§ Material for the task

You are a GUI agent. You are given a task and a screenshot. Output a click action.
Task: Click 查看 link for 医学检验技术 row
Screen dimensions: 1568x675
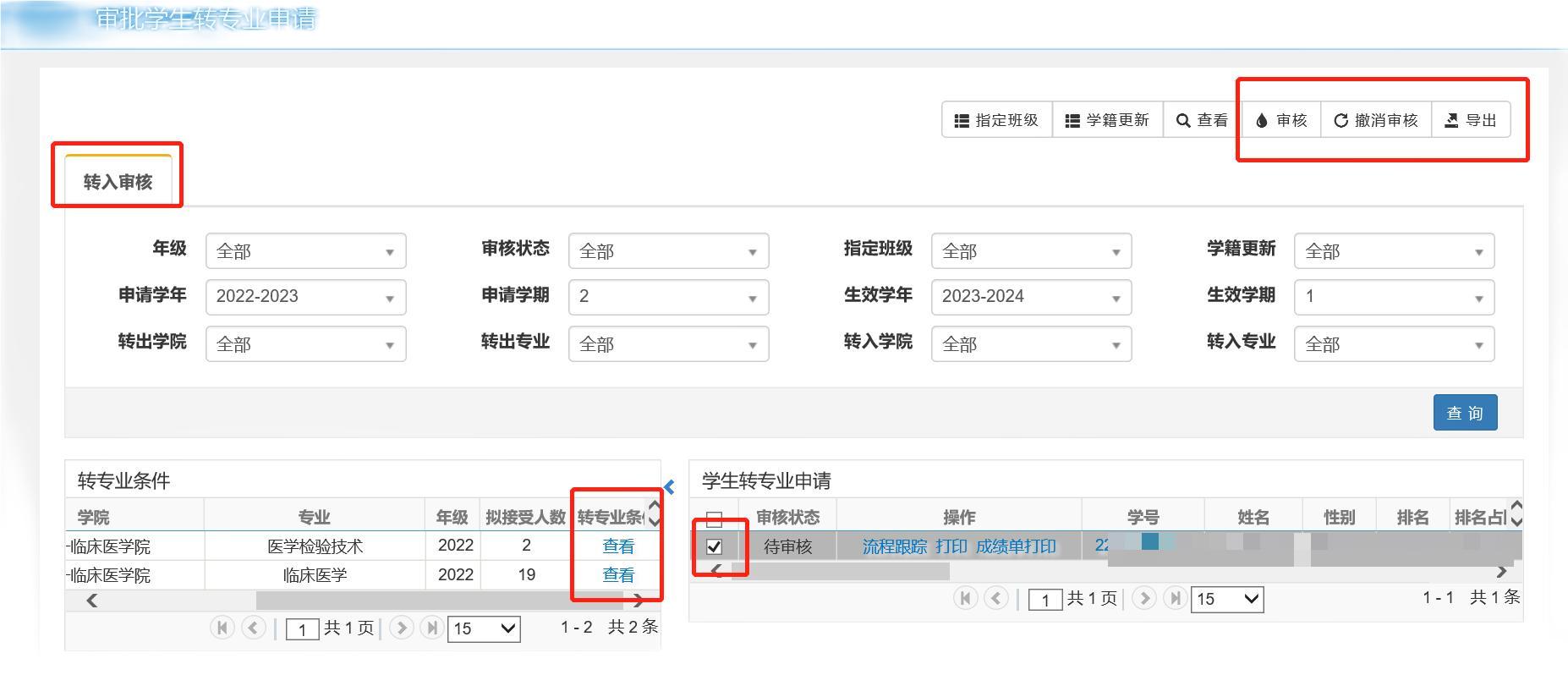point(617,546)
--
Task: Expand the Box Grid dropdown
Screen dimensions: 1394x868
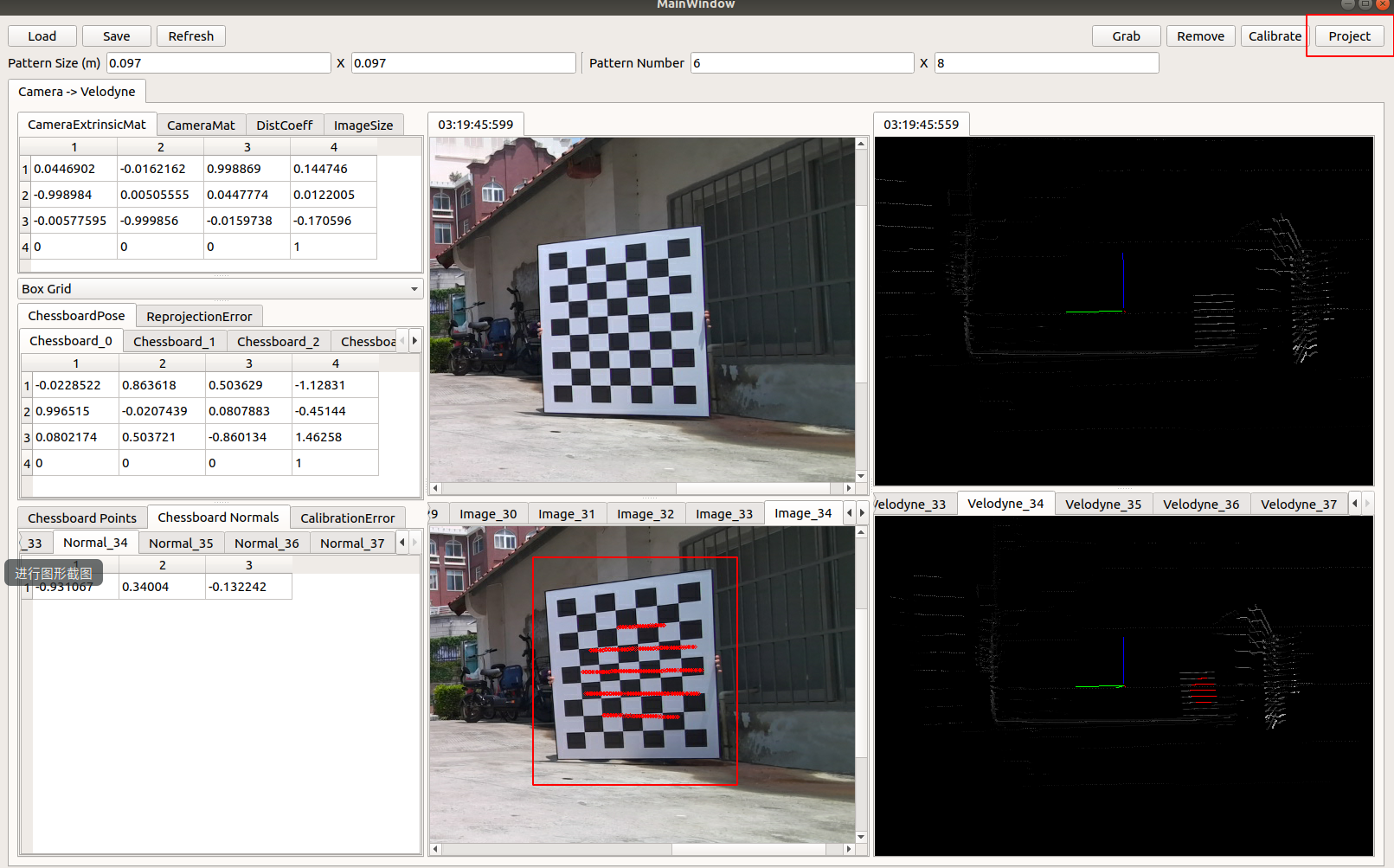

§ Task details
Please swap "Expand" for "Collapse" in the listing lines that begin at the line containing "Task: Expand the Box Grid dropdown" and stop after the line containing "Screen dimensions: 1394x868", leaving everything else as it is.

§ Exercise output
Task: Collapse the Box Grid dropdown
Screen dimensions: 1394x868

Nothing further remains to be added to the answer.